Four minutes of pure, well, something...

And another four minutes! A little bit of sage anyway...

And anyway, on with the day. A problem to solve!

"Wots all this winterizing mean, then?"

Last video stop on the south unit today.

On to the home place! Autumn cows.


Fuzzy pronghorn!

And that's a lot of video. I guess it's a decent tour of the first morning of autumn in this part of the world. Hope my blabbing wasn't too bad.


At lunchtime the little ones sat with me for a few lovely minutes watching "songs" on my phone. What a blessing.


Be well and embrace the blessings of liberty.

Monday, September 21, 2020

Summer fades

Funny story. I remember shooting the following videos and was quite certain I'd built a blog post around them. I did not build such a post. I was pretty busy with fence work and in the process of getting engaged, so I may have only dreamed that I had done it. Who knows?

On June 20 I marked the moment of the Summer Solstice, the first moment of summer. Kind of a goofy thing to do, perhaps. It was a hot and gorgeous day and I was doing good work and enjoying it.

I celebrated with a pair of Swainson's Hawks. This pair hunted over my shoulder this summer whenever I was working on fence or hiking. I think they were following me around in anticipation that I might kick up some tasty small animals which they could predate. It was a very fine moment in the midst of a very fine day.

Beautiful birds.

Tomorrow morning at 0731 local the Autumnal Equinox will arrive, and with it the end of calendar summer and the arrival of calendar autumn.

Will I be outside and filming to mark the event? I don't know. It would be kinda cool though. We'll see.


Again from the batshit crazy file.

The beard is gone.

For what it's worth, I struggled with that. I kept thinking, "she liked it and she touched it, I can't let it go." Nothing wrong with that except it's batshit crazy. It began as something to surprise my Love with. It became my mourning beard. Possibly a predictable thing, and even okay, up to a point. Having passed that point, the beard became an unhealthy badge of self pity. Enough.

I got a big assist from the littlest one, who said "take it off!"

Later she said, "put back on!" That helped too, kind of put the whole thing in proper context.

When I say batshit crazy, I mean just that.
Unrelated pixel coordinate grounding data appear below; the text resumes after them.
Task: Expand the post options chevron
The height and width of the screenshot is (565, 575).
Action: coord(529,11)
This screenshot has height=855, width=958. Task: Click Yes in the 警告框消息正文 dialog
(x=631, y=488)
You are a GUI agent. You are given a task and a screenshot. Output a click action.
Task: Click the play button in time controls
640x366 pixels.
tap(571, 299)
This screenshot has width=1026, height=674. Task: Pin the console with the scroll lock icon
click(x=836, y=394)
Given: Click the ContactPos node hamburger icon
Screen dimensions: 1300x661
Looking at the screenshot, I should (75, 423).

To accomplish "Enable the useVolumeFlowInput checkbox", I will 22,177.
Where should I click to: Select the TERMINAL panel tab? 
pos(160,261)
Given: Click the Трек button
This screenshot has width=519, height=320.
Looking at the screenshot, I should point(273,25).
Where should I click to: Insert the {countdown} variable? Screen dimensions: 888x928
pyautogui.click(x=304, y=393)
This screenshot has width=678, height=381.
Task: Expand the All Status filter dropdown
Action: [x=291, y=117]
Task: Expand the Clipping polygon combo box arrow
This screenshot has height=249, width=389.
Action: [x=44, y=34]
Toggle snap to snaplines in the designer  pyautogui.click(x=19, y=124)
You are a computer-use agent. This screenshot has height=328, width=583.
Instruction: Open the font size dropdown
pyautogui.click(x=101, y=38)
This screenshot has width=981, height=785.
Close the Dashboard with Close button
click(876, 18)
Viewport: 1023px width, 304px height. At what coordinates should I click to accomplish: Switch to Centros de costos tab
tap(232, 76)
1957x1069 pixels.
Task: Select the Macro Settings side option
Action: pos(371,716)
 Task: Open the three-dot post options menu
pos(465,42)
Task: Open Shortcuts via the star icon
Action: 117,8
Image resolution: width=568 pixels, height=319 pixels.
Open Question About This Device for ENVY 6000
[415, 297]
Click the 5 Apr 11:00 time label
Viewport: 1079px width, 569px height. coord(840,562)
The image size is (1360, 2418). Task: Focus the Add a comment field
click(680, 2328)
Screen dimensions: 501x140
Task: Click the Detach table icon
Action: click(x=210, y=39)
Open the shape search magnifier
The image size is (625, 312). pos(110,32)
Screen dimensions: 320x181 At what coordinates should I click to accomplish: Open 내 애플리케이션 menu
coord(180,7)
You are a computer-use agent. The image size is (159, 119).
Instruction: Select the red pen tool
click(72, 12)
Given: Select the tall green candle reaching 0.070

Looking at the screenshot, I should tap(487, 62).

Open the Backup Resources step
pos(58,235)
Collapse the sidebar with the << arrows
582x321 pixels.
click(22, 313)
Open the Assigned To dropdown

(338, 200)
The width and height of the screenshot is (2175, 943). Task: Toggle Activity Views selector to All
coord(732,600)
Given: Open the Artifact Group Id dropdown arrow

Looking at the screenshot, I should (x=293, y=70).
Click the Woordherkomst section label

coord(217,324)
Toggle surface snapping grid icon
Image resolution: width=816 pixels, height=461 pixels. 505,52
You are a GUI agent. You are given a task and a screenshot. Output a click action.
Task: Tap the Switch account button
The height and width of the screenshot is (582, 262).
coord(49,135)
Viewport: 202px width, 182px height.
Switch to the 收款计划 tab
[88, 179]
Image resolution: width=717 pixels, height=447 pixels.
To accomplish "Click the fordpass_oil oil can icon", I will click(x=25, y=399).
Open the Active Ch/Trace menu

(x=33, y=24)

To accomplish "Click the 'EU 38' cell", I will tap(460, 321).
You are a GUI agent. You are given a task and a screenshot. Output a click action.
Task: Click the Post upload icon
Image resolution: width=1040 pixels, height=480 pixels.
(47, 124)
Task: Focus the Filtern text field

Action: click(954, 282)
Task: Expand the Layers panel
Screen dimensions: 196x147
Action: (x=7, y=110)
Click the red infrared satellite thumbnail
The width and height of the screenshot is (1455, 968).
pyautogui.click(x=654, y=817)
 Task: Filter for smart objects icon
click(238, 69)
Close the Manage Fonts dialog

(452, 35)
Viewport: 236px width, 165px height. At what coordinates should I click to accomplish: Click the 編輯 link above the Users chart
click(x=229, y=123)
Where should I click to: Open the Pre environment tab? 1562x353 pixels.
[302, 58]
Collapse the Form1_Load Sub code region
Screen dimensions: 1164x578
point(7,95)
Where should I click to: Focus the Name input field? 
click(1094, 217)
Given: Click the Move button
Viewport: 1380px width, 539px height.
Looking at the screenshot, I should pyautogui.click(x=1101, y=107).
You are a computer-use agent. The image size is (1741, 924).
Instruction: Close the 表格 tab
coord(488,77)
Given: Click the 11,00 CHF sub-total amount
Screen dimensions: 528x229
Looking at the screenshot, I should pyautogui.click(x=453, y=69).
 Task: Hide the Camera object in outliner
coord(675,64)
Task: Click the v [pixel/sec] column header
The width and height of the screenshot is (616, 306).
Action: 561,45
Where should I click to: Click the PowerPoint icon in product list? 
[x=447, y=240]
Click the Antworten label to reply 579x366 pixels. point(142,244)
Losing Allie affected my thinking to a huge extent. Many of my thoughts and ideas were by definition insane. Many will continue to be insane, probably for the rest of my life.

Today marks six weeks. That's no time at all. Time enough, however, to begin to emerge from the initial crushing shock. Time enough to begin edging forward.

Her presence is strong and palpable this morning, but it's more a joyful presence than a sad and longing one. Is she really here with me or is the feeling a neural construct? I don't know, I can't know. She's here, she's smiling and shaking her head and giving me the "hemorrhagic eye roll" we used to joke about. It's enough.


It was an unexpectedly tough weekend. I think my emotional nadir of self pity collided with the 24-hour stomach flu and I allowed those things to run wild. It was a bit of a train wreck. Somehow I stumbled through to the place where I was willing to beg mercy from God. As always, I received mercy. And peace. And joy. And wonder. And love.

Beauty began to pop out at me again.

Cattle on prairie.

Curlycup gumweed. Autumnal.

Crested wheatgrass. The top part has been dry and unpalatable for bovine consumption since the first day of summer.

But this is late-season autumnal green-up. Tasty!

Gumweed, sky, and cattle.


This morning I checked cows.

Then it was time to combine a hike with thistle monitoring, stock tank winterizing, and good work on my suntan.

Thistles coming back.

Last day of summer. Pretty day.

Draining a tank, wondering if the future includes me continuing to do this job. You never know.

Standpipe in place. The standpipe is basically the drain plug.

Standpipe gone and draining!

It was a good hike, 4.94 miles with lots of up and down stuff. Legs felt good, tan got better, bug spray kept the biting flies at bay.

So will I get out in the morning in time to mark the arrival of autumn? I don't know. I'm going to try. Have to see what the morning brings.

Be well and embrace the blessings of liberty.